Of IMDB.com’s Top 250 films of all time, Schindler’s List is the highest ranking war film. In fact, of the 250, it holds the no.7 spot. But what is it about it that makes, to many people, it the 7th greatest film of all time? Revisiting it on it’s 25th anniversary the answer comes quickly, then stays firmly. What Steve Spielberg achieved in 1994 was a film that simultaneously showed the horror of the conflict whilst also highlighting the humanity within it. One of the things that makes Spielberg one of the greatest directors of the 20th/21st century is his ability to turn something big, something abstract and something almost beyond comprehension, and make it accessible by grounding it in humanity.

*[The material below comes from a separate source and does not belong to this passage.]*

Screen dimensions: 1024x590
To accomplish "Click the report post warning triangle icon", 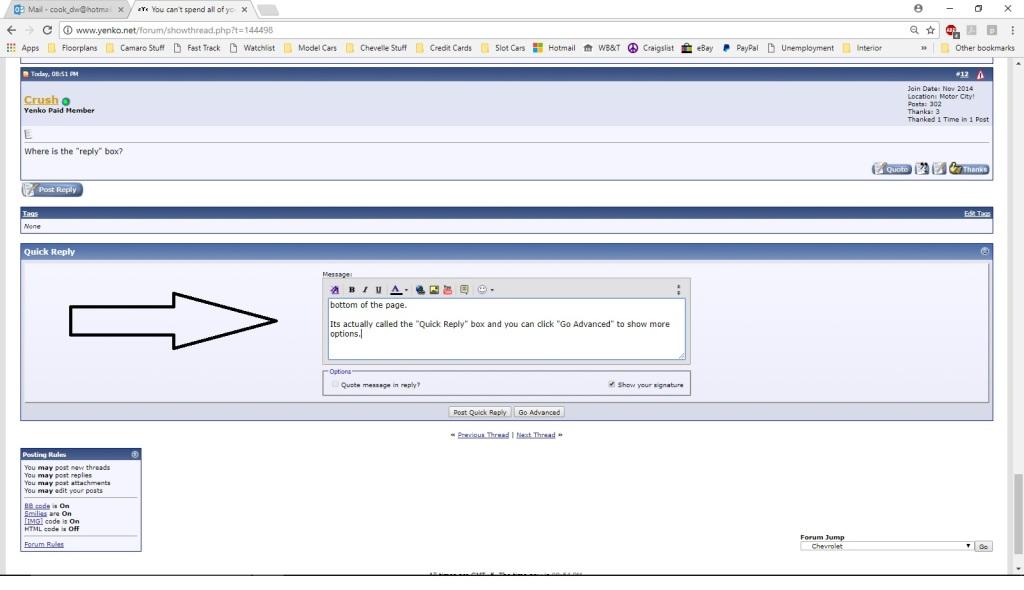I will [980, 74].

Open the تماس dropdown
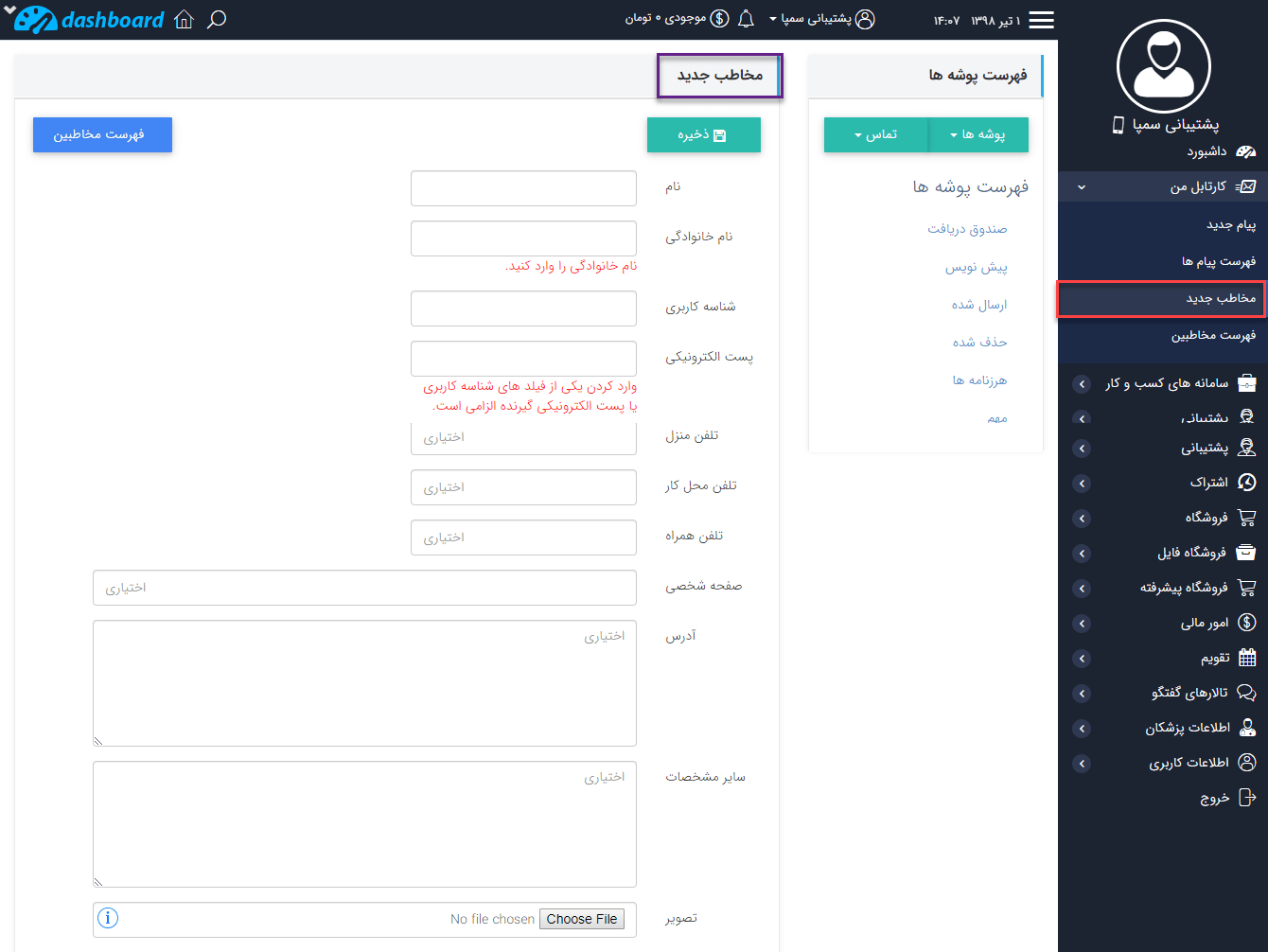(x=876, y=134)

The film follows Oskar Schindler (Liam Neeson giving one of the finest performances of his career to date), the Sudeten German businessman who saved the lives of more than a thousand mostly Polish-Jewish refugees. In a film told in black & white, he epitomises a multitude of shades of grey. The film doesn’t portray him as someone who was wholly perfect, his flaws are regularly displayed. This is turn makes him feel more human and believable as a character, just because he was not completely ‘good’ did not stop his capability to do good. With no clear path in a world that has become overtaken by the human embodiment of monsters, he must rely on all manner of deal-making to save lives. Spielberg treats our enigmatic protagonist with the upmost empathy, never judging and always attempting to understand a time of history that is anything but understandable.
To be human is to feel compassion, a sentiment evoked in every single frame of the film. Authentic and essential, just as much now as it was upon it’s first release, Spielberg’s masterpiece is a haunting reminder of Albert Einstein’s famous words, ‘The world is a dangerous place, not because of those who do evil, but because of those who look on and do nothing.’ Oskar Schindler refused to stand by and do nothing, using all manner of means of grey to save thousands of lives.
One of the aspects of the film that maximises the potency of this fact is the small details, in a look being shared or a pile of shoes, jewellery or photos – each frame tells a thousand words and an entire spectrum of emotion. An ache occurs when watching these moments, such is the extent of the realism ans authenticity being created.
That’s true 25 years on after it’s first release and that will remain true in another 25 years. That’s what makes this film a true masterpiece.
Dir: Steven Spielberg
Scr: Thomas Keneally (book), Steven Zailian (Screenplay)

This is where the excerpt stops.